A crisis plan addresses acute safety: what to do if you are at risk of harming yourself or others, who to call, what emergency resources exist. A postpartum OCD safety plan addresses OCD management specifically: how to recognize the OCD cycle when it starts, how to resist compulsions and reassurance-seeking, and how to tolerate anxiety without acting on it. The two serve different purposes. This plan includes crisis escalation steps, because some OCD episodes do become severe enough to need more support, but the core function is OCD cycle management, not crisis intervention.

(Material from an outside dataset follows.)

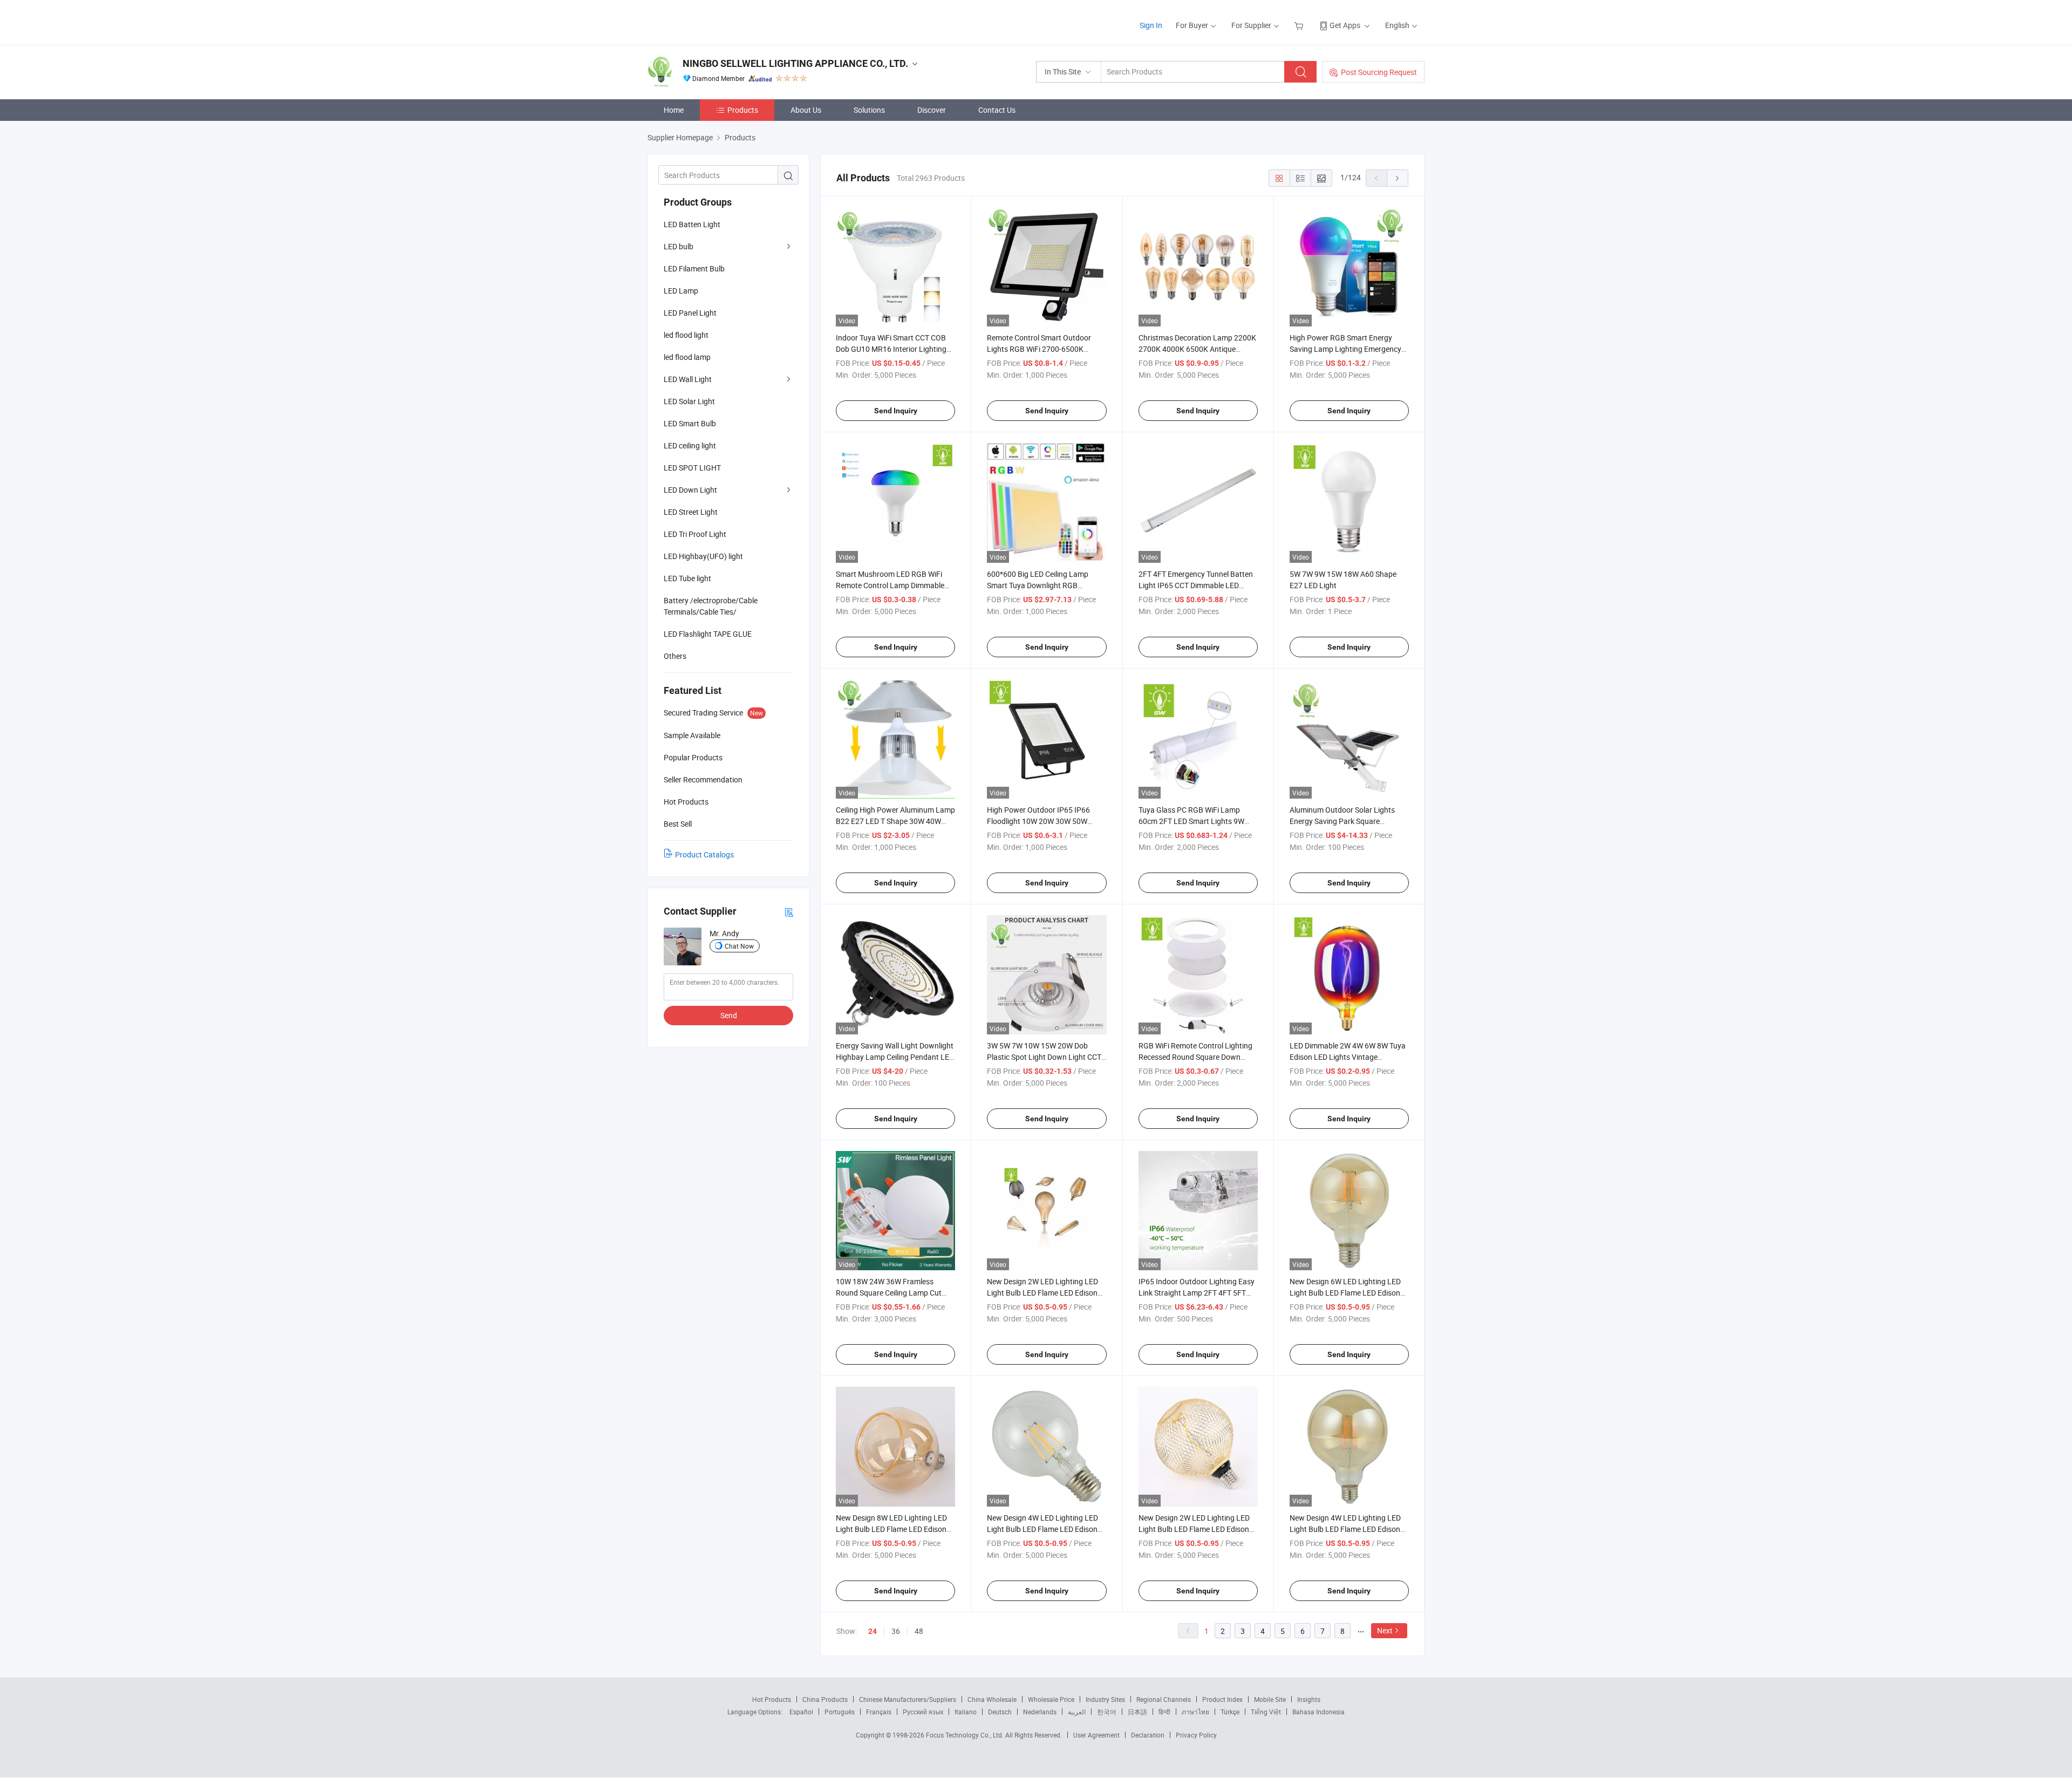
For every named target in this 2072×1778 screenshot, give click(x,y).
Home (674, 110)
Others (675, 656)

There are times in OCD when the thoughts feel more real, more threatening, and more like genuine intentions rather than unwanted intrusions. This is called "OCD doubt," and it is part of the disorder. The feeling of realness is a symptom, not a signal that the situation has changed. That said, there is a genuine distinction between intrusive thoughts that feel real (still OCD) and thoughts accompanied by confusion about reality, commands that feel like orders you might comply with, or a loss of the clear sense that the thoughts are unwanted. If you are unsure which situation applies, the article on [telling the difference between intrusive thoughts and something more serious](/resourcecenter/am-i-having-intrusive-thoughts-or-something-worse/) explains what to look for. When in doubt, contact your therapist or a crisis line.

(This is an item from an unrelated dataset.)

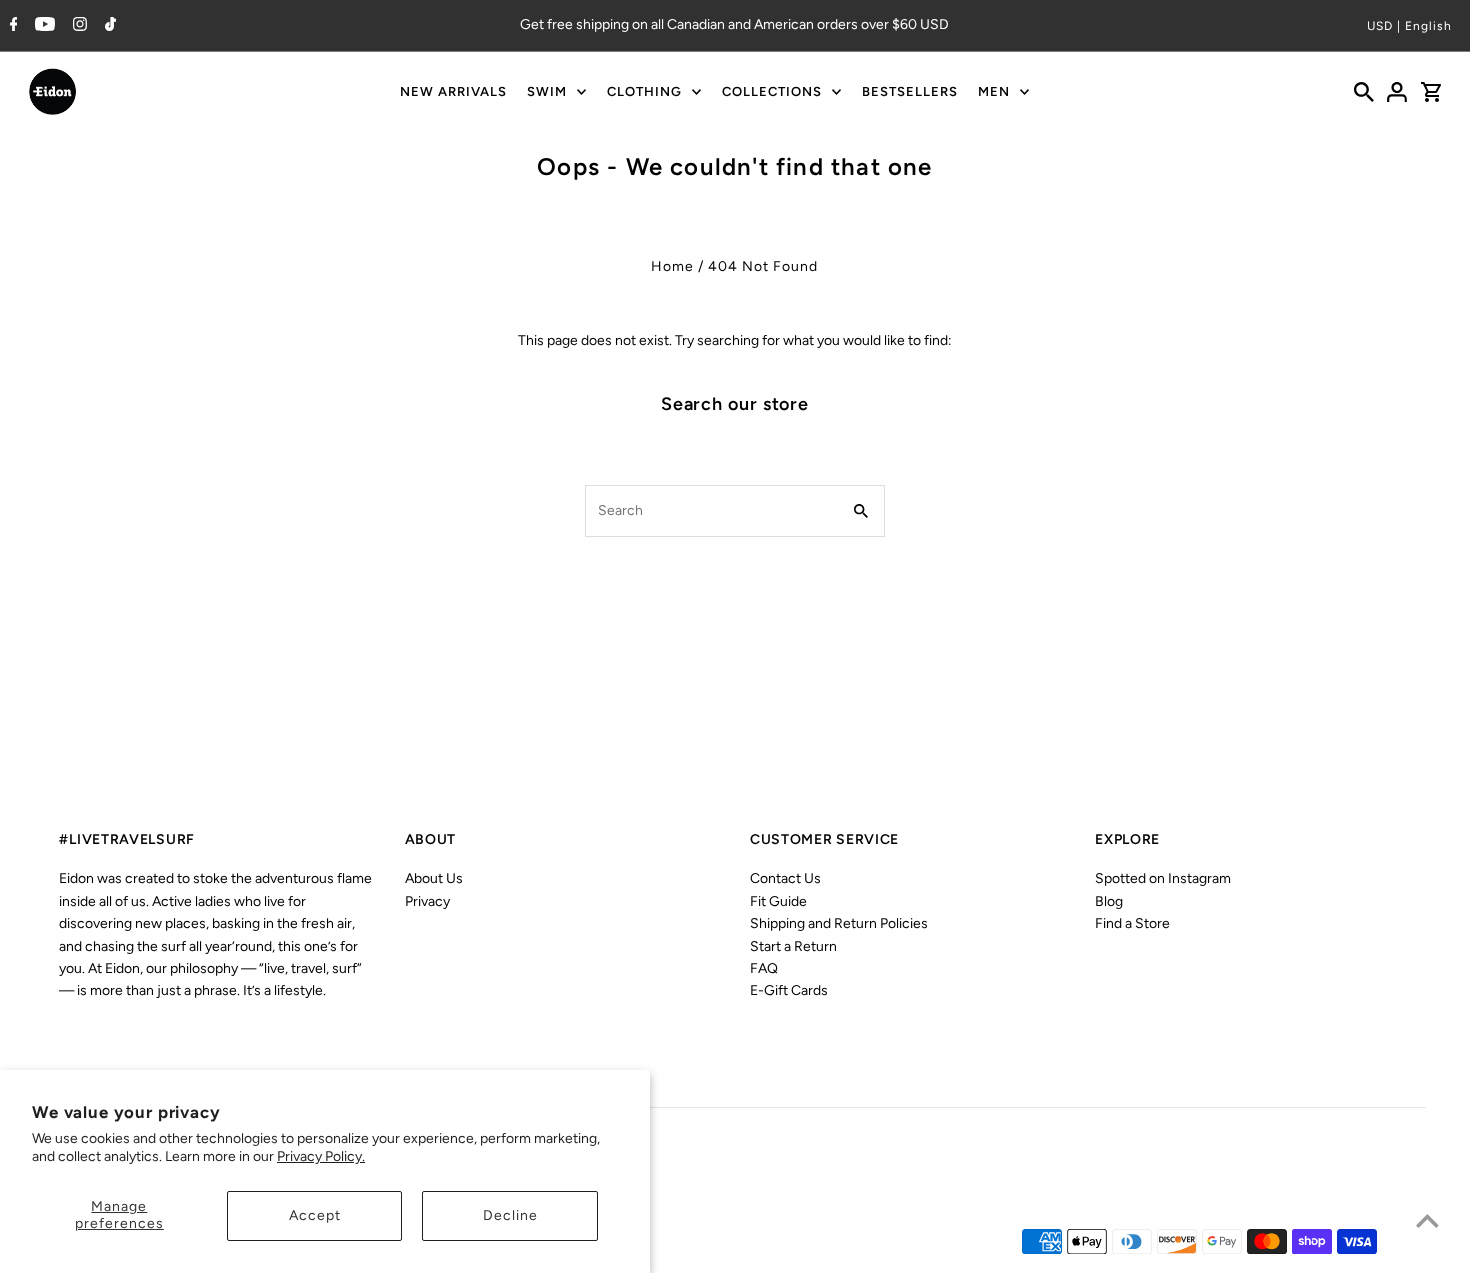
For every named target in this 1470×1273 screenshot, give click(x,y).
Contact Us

For the vast majority of people with postpartum OCD, yes. Postpartum OCD intrusive thoughts are ego-dystonic: they are unwanted, distressing, and contrary to your deepest instincts as a parent. The distress you feel about the thoughts is itself evidence that you are not going to act on them. People with postpartum OCD are not at elevated risk of harming their children. In fact, the hypervigilance that OCD creates often makes these parents especially careful. That said, if your OCD is causing you to avoid your baby to the point that caregiving is being significantly disrupted, that is a signal to increase your level of support, not because you are dangerous, but because you and your baby deserve care from a parent who is not suffering. Talk to your therapist about how to approach caregiving in a way that supports your recovery.